Page:Laberge - Le destin des hommes, 1950.djvu/78

Cette page a été validée par deux contributeurs.
76
LE DESTIN DES HOMMES

Il faisait nuit lorsqu’on fut de retour et les lumières des voitures et des maisons étaient allumées. L’oncle et la tante Desbiens descendirent à leur maison et Lionel continua pour aller reconduire la jeune fille chez elle.

— Monsieur Desbiens, j’ai, grâce à vous, passé une journée bien agréable, fit Lucienne, lorsqu’il arrêta son automobile devant la maison où elle demeurait.

— Et grâce à vous, mademoiselle Lepeau, j’ai fait un bien charmant voyage, répondit-il galamment.

Il avait éteint les phares de sa voiture et elle restait là à côté de lui sans bouger, incapable de se lever, lui semblait-il.

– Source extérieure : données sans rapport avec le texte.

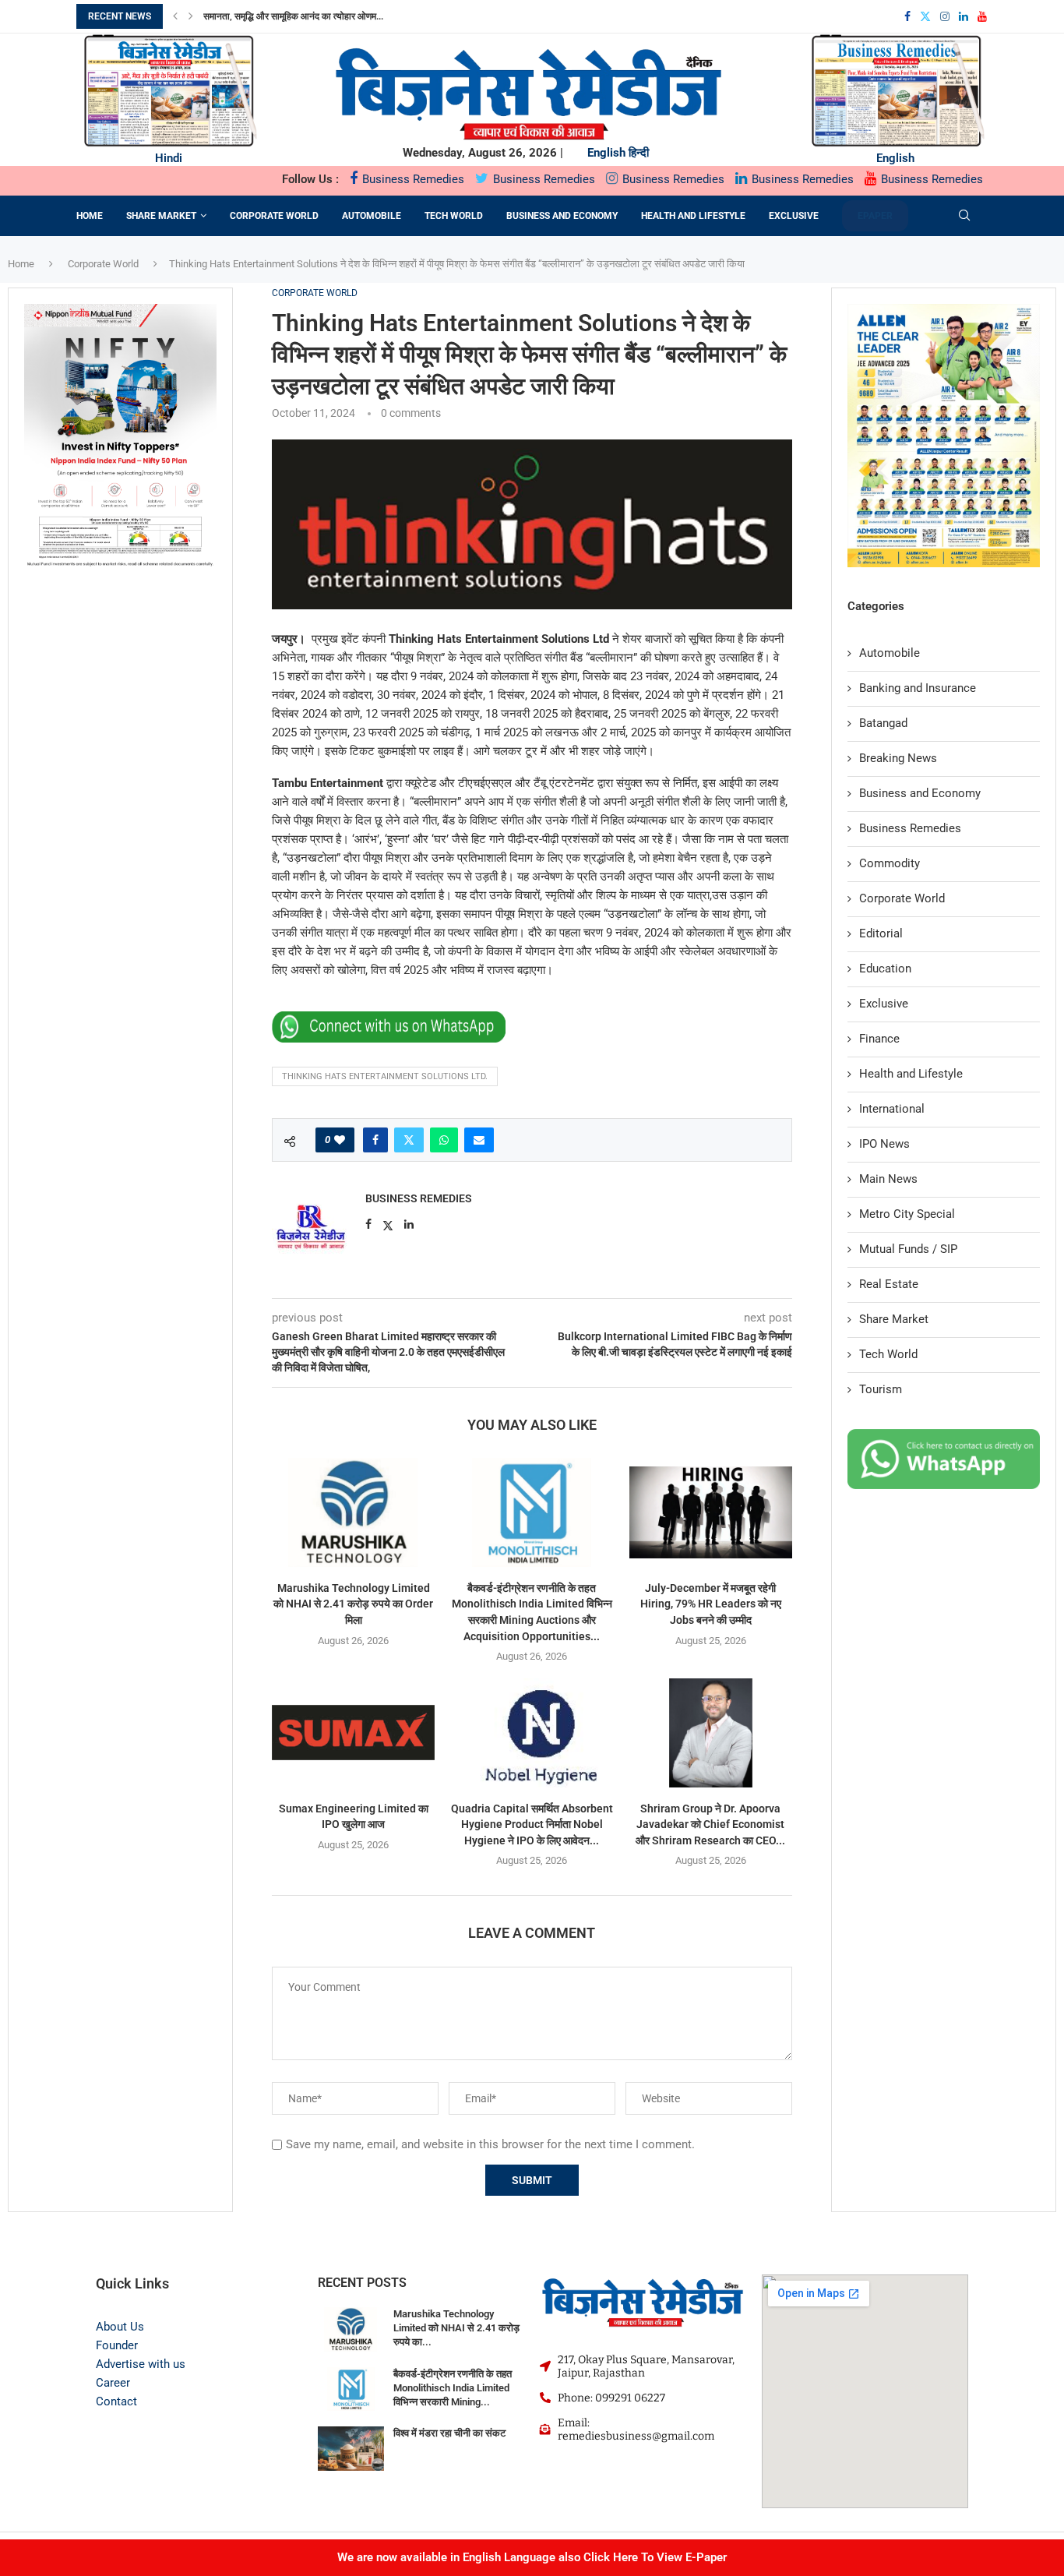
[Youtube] (982, 16)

Peut-être lui prendrait-il doucement la main, songeait-elle, et, à cette pensée, elle frémissait d’émotion. Peut-être même tenterait-il de l’embrasser. Pour sûr qu’elle ne résisterait pas. Ce qu’elle éprouvait en ce moment était quelque chose d’unique, de divin…

— Je vais vous dire le bonsoir et rentrer chez mon oncle, fit Lionel Desbiens d’une voix calme, en même temps qu’il rallumait ses phares.

Alors, brusquement, Lucienne se leva et sortit de l’auto.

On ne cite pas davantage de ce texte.